On the right day, the burn unfolds methodically. His helpers—typically a core group of friends and family, including his two adult sons—carry five-gallon plastic containers worn like backpacks and filled with water. Lindholm carries a drip-torch. The team works in tandem to burn a perimeter around the outside edge of the field. Lindholm ignites the straw, and his helpers shepherd the flame inward up to about 20 to 30 feet. The task takes hours, as they circle the perimeter until they’ve created a “firebreak,” a broad ring around the center of the field, over which no flames can jump. While the firebreak is a small percentage of the total acreage, it’s crucial: The final step of the burn is simply igniting the entire center of the field and stepping back.
“That’s the most dramatic and fun moment—you just sit back and let it go,” says Lindholm. This year was as successful a burn as he’s seen. “It’s like an extra holiday now every year in my calendar, getting the crew back together.”
Some years, however, he’s learned important lessons the hard way. “I thought I was pretty comfortable by 2010,” says Lindholm, “but that’s the year we had to call the fire department.” He and his crew were burning a new field for the first time on an exposed hillside. “I had too small a crew, with a water source that was too far away, and we all ran out of water,” he says. “The dryness just took off with it.” Flames leapt into a neighboring blueberry field and burned a small patch of bushes before the fire department could wrest control.
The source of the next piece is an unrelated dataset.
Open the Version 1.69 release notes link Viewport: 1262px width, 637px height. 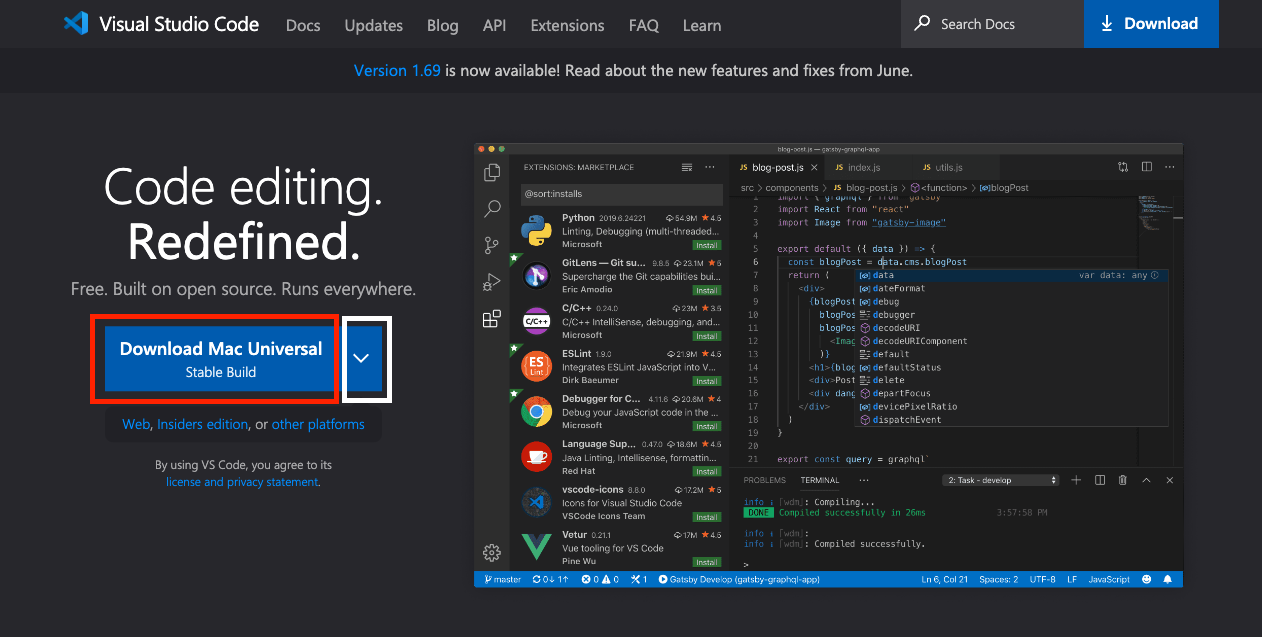coord(396,70)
Oddly enough, the hairy situation produced a silver lining. When Lindholm called the owner of the damaged property to apologize, he found himself explaining his process to a curious audience. “I explained how I lease blueberry fields and manage them organically,” says Lindholm, “and he actually turned into a client.” Lindholm has leased that field ever since, burning it every year, by hand, intentionally.
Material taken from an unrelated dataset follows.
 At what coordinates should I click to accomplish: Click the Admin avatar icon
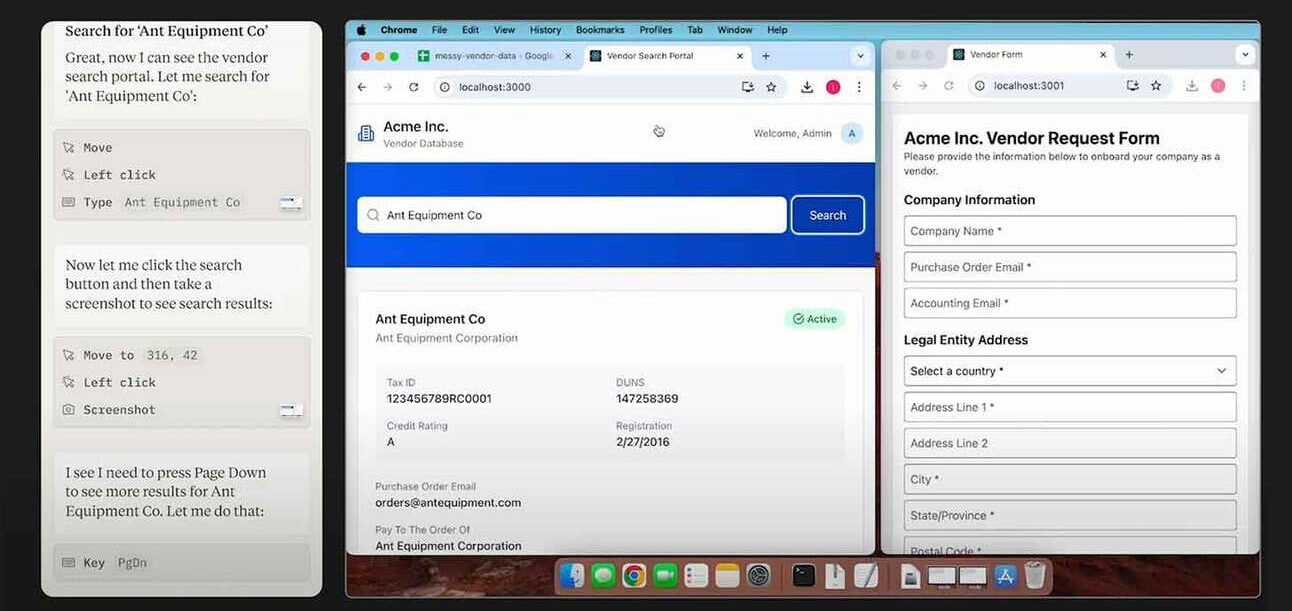tap(851, 133)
Lindholm’s process makes him an outlier in more ways than one. Off the top of his head, he can only think of three other farmers throughout the region who burn like him. Plus, while more than 90 percent of Maine’s wild blueberries are flash frozen within hours of their harvest, Blue Hill relies on direct-to-consumer sales throughout Maine’s farmers markets every August. Last summer, they sold 1,500 pounds of fresh, fire-bred blueberries in a single day. Still, he is humbled by the tiny, mysterious berries.
“We’re dealing with a perennial crop in its native homeland,” he says, “and there’s so many things that are out of your control.” He cites ill-timed visits from hailstorms, turkeys, and bears as contributors to the fickle nature of growing wild blueberries in Maine. “You gotta have a strong heart and be somewhat of a gambler. You’re always skating on thin ice.”
Lindholm has no regrets about his process. “I won’t get 10,000 pounds out of every acre like they do in monoculture fields,” he says, “but I’ll also never get total crop failures.” Perhaps, in fact, it’s Lindholm’s perpetual dance with destruction that keeps his vision for an honest approach to wild blueberries alive.
“We’re harnessing that destructive force—the fire, the heat that destroys—to actually recreate new life, to reinvigorate, to bring forth better, healthier life,” he says. With drip-torch in hand, Lindholm will continue to summon hundreds of thousands of tiny Phoenixes, in blueberry form, from this unforgiving landscape—exactly as its original stewards intended.